* _TASK DIRECTIONS_: Throughout the listing below, show every line in which "Select" occurs.
++++++++++++++++++++
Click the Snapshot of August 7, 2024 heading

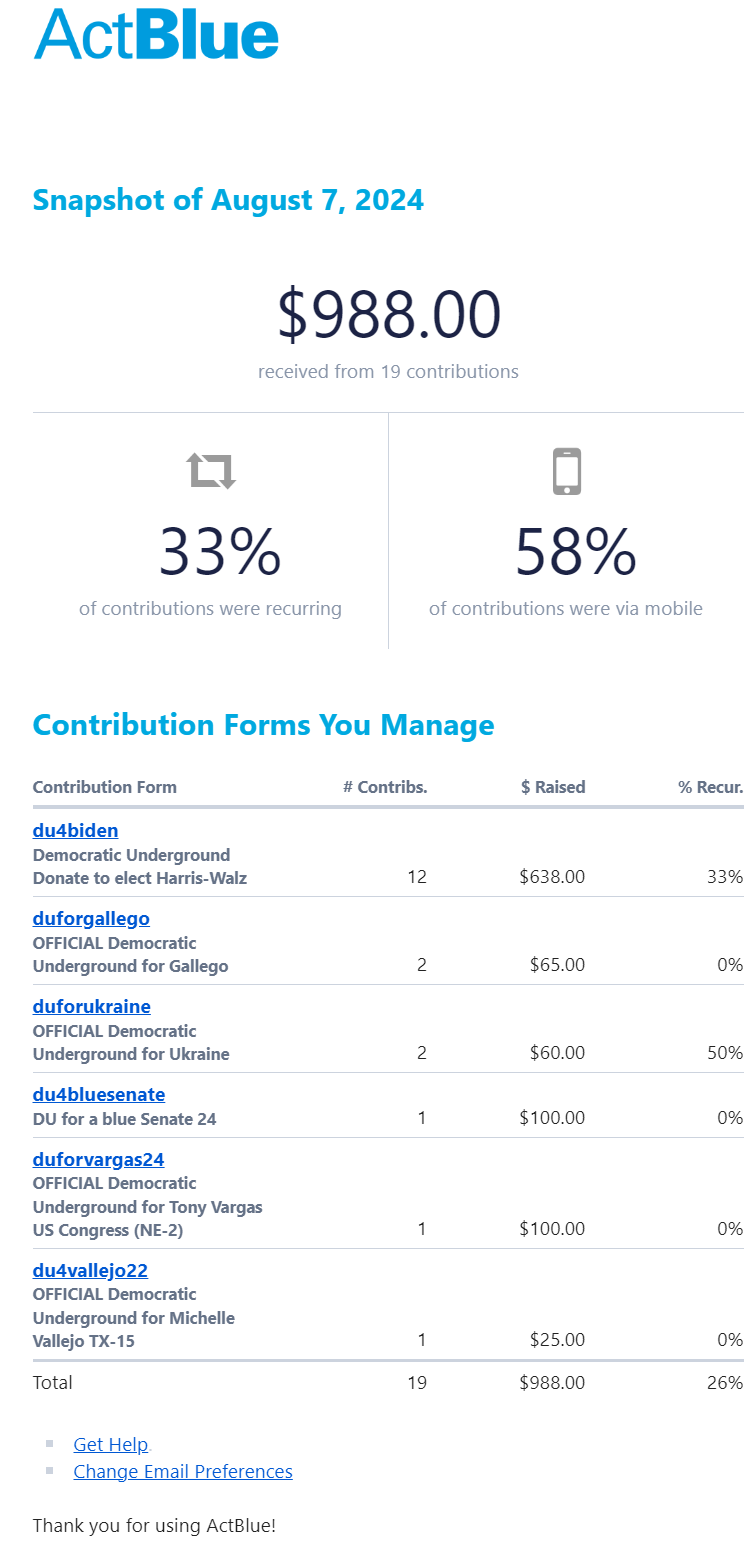coord(228,200)
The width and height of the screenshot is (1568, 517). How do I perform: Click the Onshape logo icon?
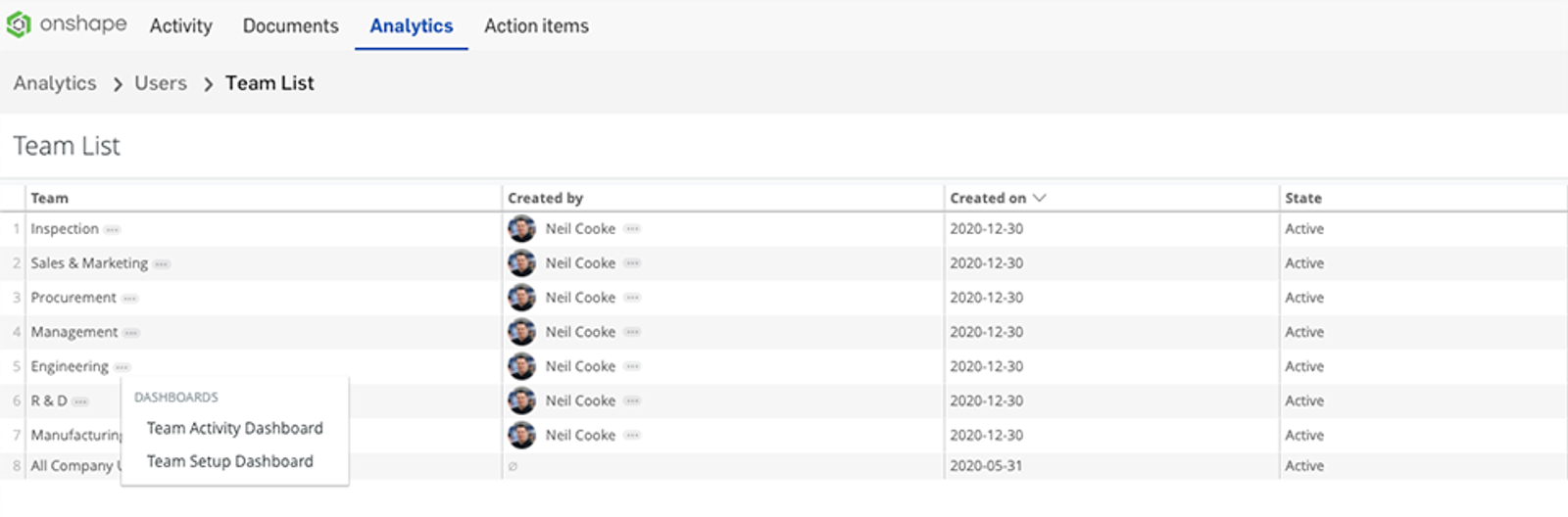click(19, 24)
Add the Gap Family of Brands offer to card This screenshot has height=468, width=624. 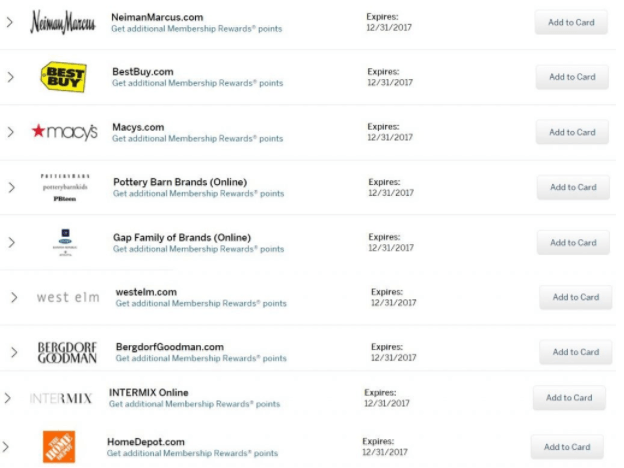point(573,242)
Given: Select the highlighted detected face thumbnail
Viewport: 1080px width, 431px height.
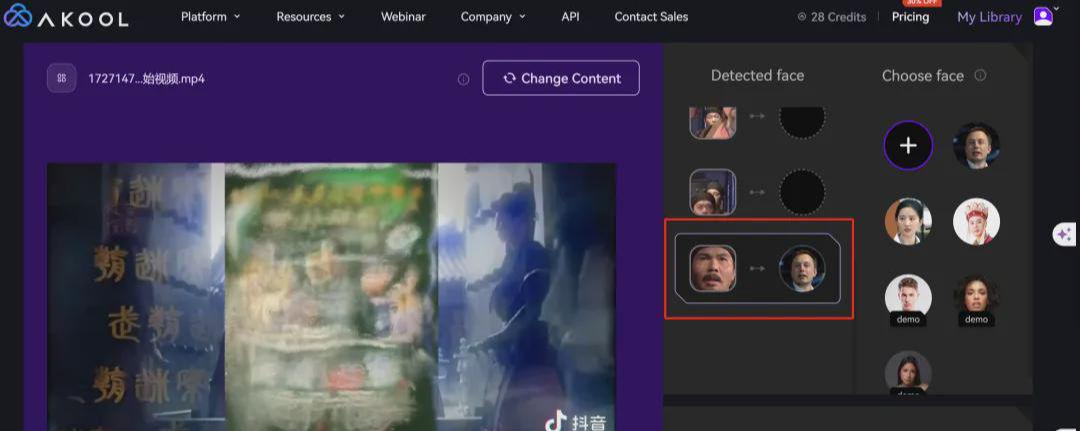Looking at the screenshot, I should [x=713, y=268].
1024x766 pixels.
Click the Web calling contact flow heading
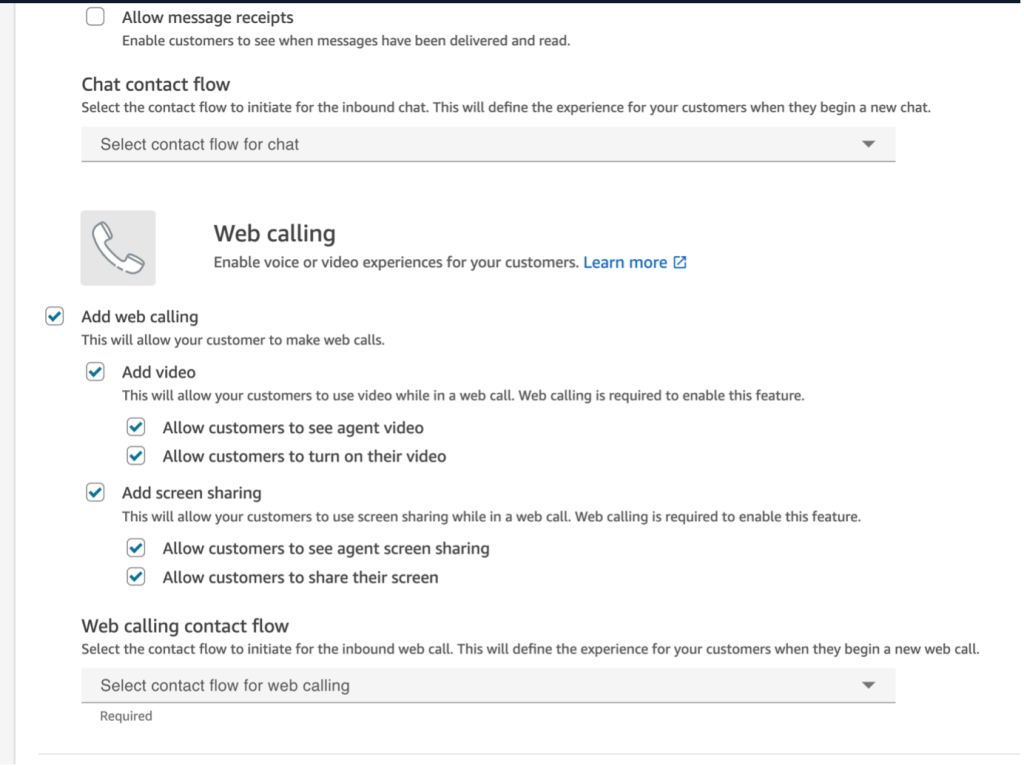[185, 626]
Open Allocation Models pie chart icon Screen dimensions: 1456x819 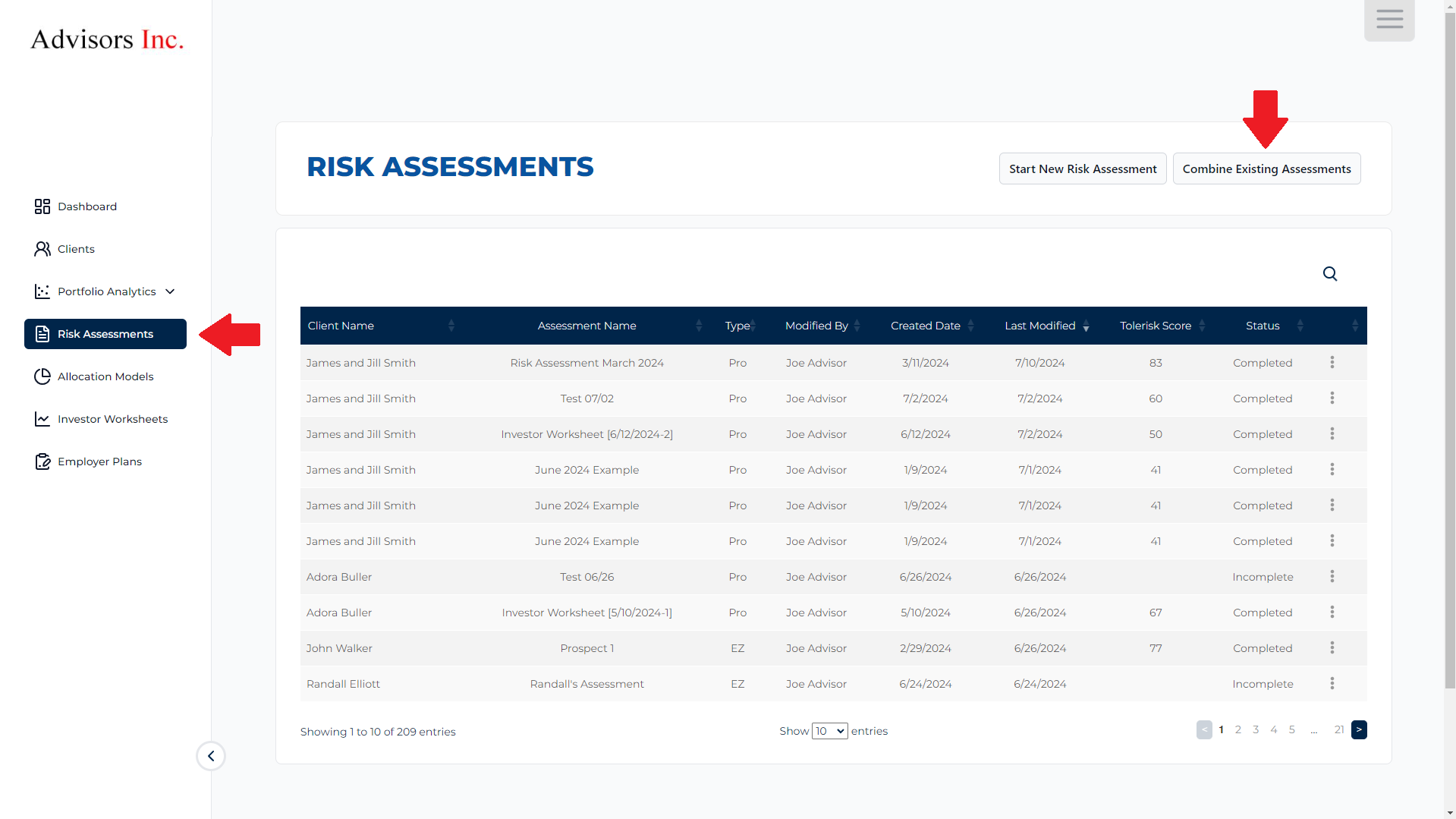[42, 376]
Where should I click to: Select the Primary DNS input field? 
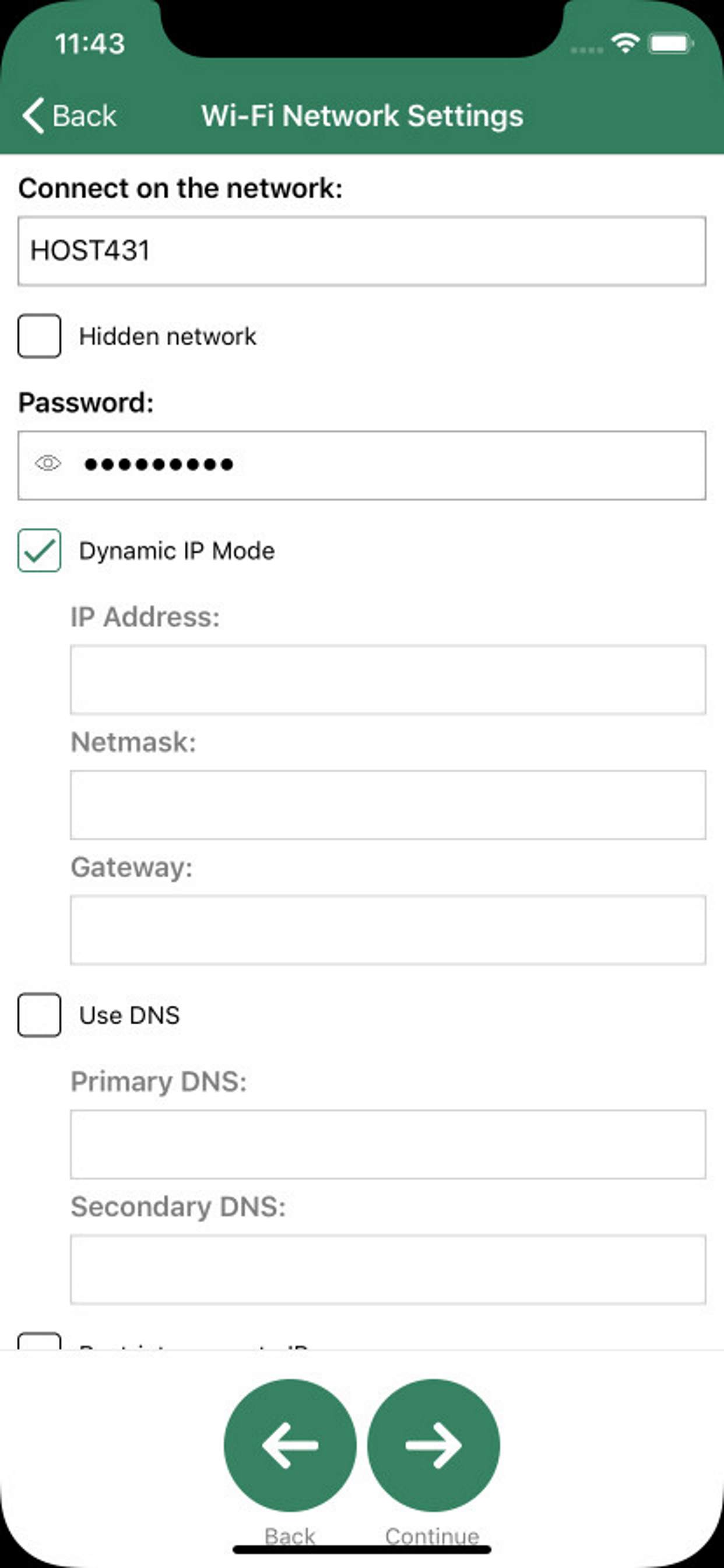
++++++++++++++++++++
* _WRITTEN RESPONSE_:
Given: Select the highlighted detected face thumbnail
Where should I click to: Select the Primary DNS input field? 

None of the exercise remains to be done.